- EXERCISE -
What is the count of lines in the material below that hold "Delen"? Answer with only that number.

___ STORED DATA

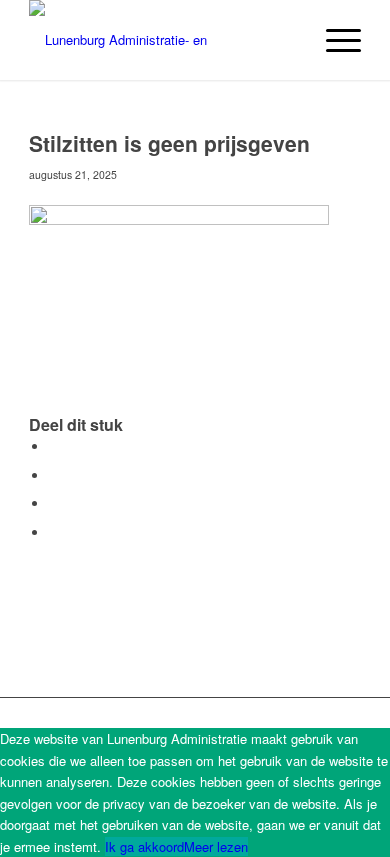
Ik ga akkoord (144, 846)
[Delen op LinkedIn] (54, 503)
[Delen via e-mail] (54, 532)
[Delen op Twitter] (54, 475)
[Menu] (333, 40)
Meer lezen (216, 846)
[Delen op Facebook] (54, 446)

______
___ STORED DATA

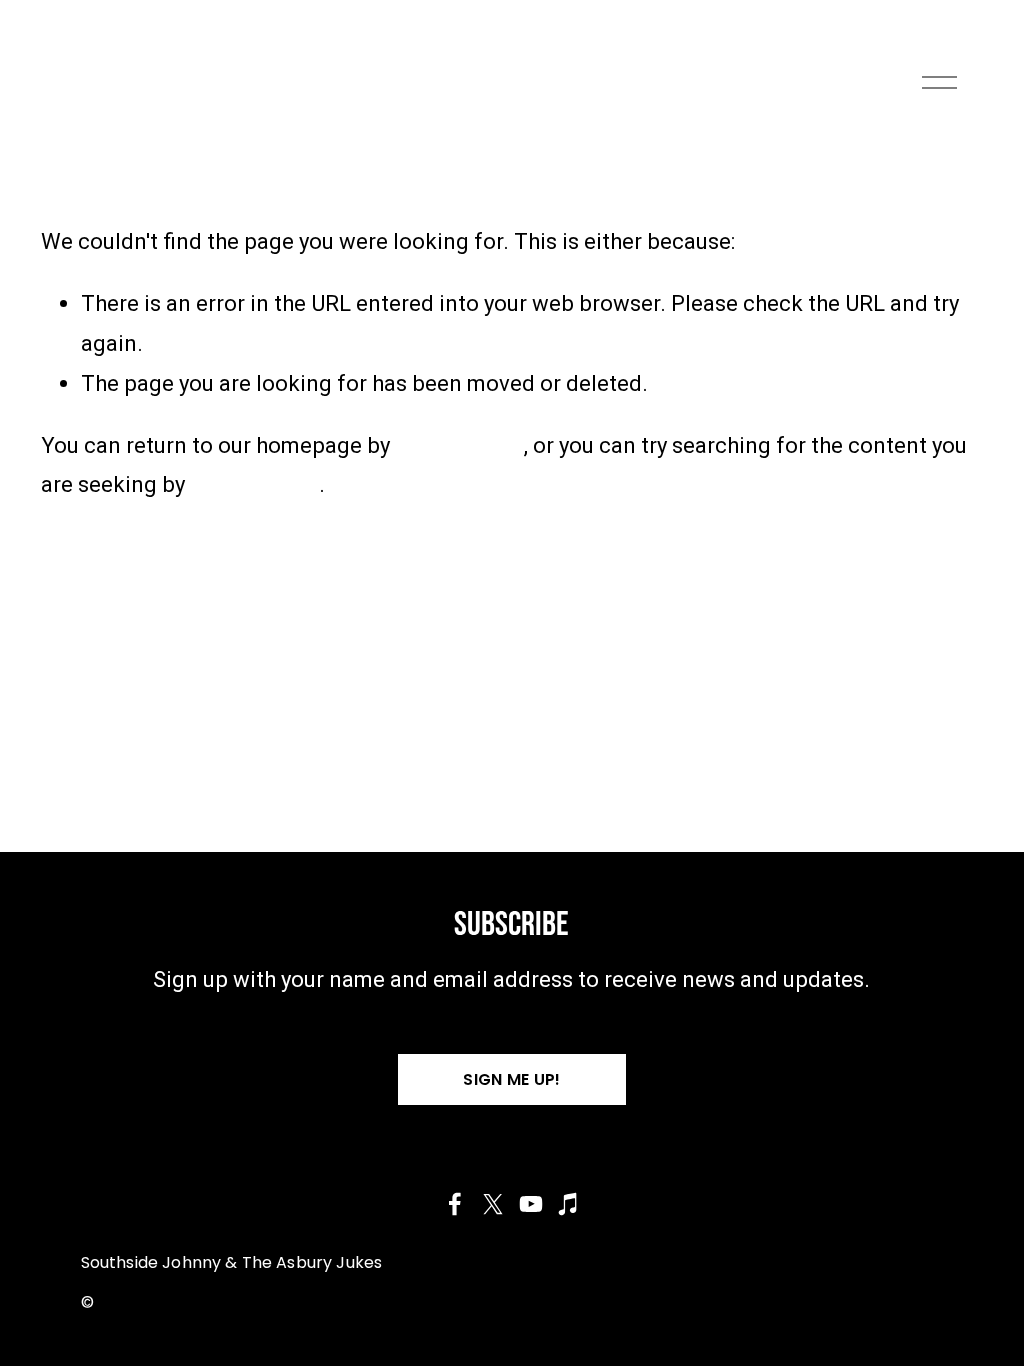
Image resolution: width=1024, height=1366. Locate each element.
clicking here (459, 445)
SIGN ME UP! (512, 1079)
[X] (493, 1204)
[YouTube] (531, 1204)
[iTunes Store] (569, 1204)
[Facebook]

______

- WRITTEN RESPONSE -
4